### Document segment
>> start

But he never divulges any more relevant details than he’s willing to let on. The man is the epitome of a human word salad: always insisting he has the answers when he’s failed while intentionally withholding information, without ever revealing what those solutions are.
With the Bears three games under .500 and two games out of a postseason spot, it’s possible we might be watching the last few faint gasps of the Matt Nagy era. The ensuing two months could be the last we ever hear of those obfuscating rhetorical questions. (Thank goodness on that note.) For once, Nagy doesn’t have to tell anyone what he’s feeling or how he views his team for everyone to be in on the gag. You don’t have to be a mind reader to know either.
It’s pressure. Unrelenting, nerve-wracking, fingernail-biting, pressure. A pressure that will only see reprieve through a few choice scenarios. His head-coaching career in Chicago is on the line, and there are a few select doors that Nagy and the Bears may walk into with time.
Scenario 1: The Bears go undefeated in the second half, Justin Fields plays like a consistent star quarterback, the Bears win a postseason game.
Nagy retention: Likely
There’s no better place to start this fortune-telling than with the least likely outcome. I could buy Fields lighting it up and having more than a few dynamite games through the rest of his rookie year. But if anyone thinks the Bears will not lose another game, with the remaining schedule they have and the glaring flaws they have not only as a roster but as a coaching staff, then I have a bridge to sell you over water in Arizona. (Psst, it’s scorched in Arizona.)

>> end

### Dataset extract

>> start

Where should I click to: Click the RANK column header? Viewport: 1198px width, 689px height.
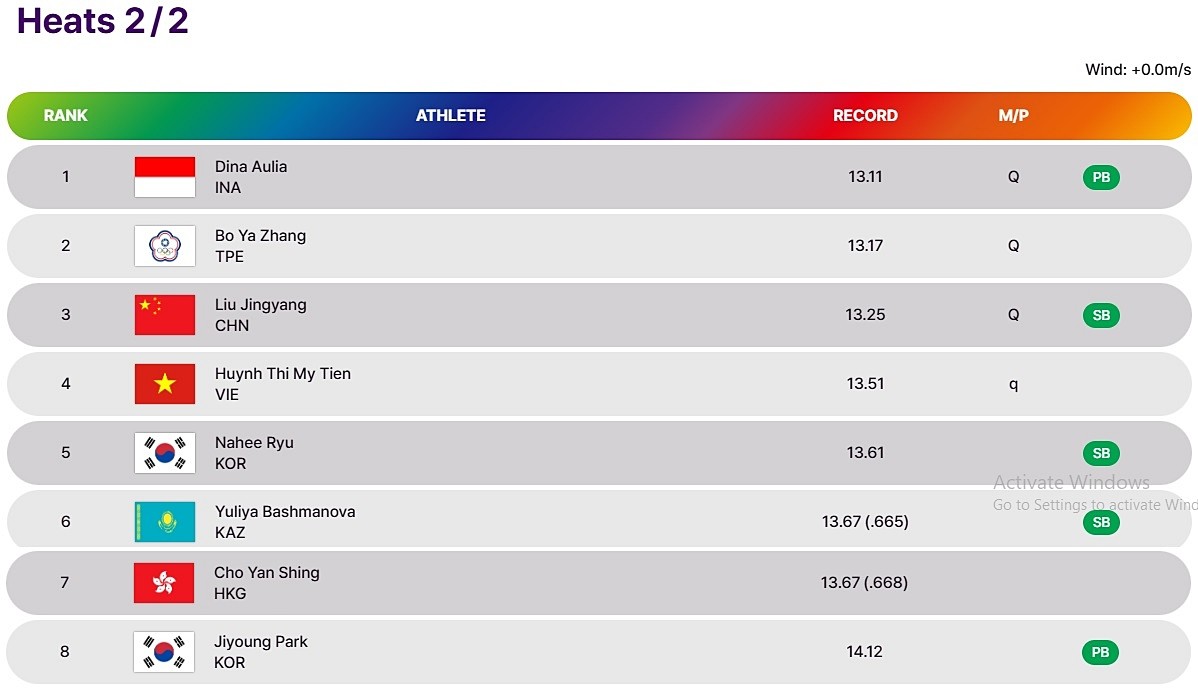pyautogui.click(x=66, y=115)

>> end

### Job A
Answer these questions using the commentary on Matt Nagy and the Bears:
(i) How many games under .500 are the Bears?
(ii) What retention outcome is given for Nagy under Scenario 1?
(iii) In which state is the joked-about bridge located?
### Job B
Summarize the commentary on Matt Nagy and the Bears in two sentences.
### Job C
Carry on the commentary on Matt Nagy's future with the Bears from its final sentence.

### Output A
(i) Three games.
(ii) Likely.
(iii) Arizona.

### Output B
With the Bears three games under .500 and two games out of a postseason spot, Nagy is under intense pressure, and his head-coaching career in Chicago may be nearing its end. The first scenario, in which the Bears go undefeated in the second half, Justin Fields plays like a consistent star, and the team wins a postseason game, would likely keep Nagy in his job but is called the least likely outcome.

### Output C
It’s not going to happen. I will eat every hat and scarf and pair of gloves I own if the Bears don’t lose another game this season.
Unfortunately, given the corner he’s painted himself into, I think this is the only potential scenario where Matt Nagy keeps his job. Even finishing undefeated doesn’t guarantee a future in Lake Forest if the Bears don’t advance past the first weekend of the playoffs. Nagy is too far in as a head coach, Year 4, not to show any significant progress in sudden death football.
If it’s any consolation, the Bears have played like a team that could, feasibly, win eight straight before in Nagy’s tenure. That would be none other than the now unfathomable 2018 season where from Halloween weekend on, the Bears won nine of 10 games. The difference is that the team was better in every phase and well-coached with some fancy New Coach Energy.
Nagy’s last saving grace three years later is an unmistakable fantasy now. But he needs it to happen if he wants a chance to continue wearing Bears-branded clothing on live camera every Sunday.
Scenario 2: The Bears lose a few more games and are eliminated but are competitive in the playoff picture until late December. Fields does not play like a consistent star but continues to show marked progress.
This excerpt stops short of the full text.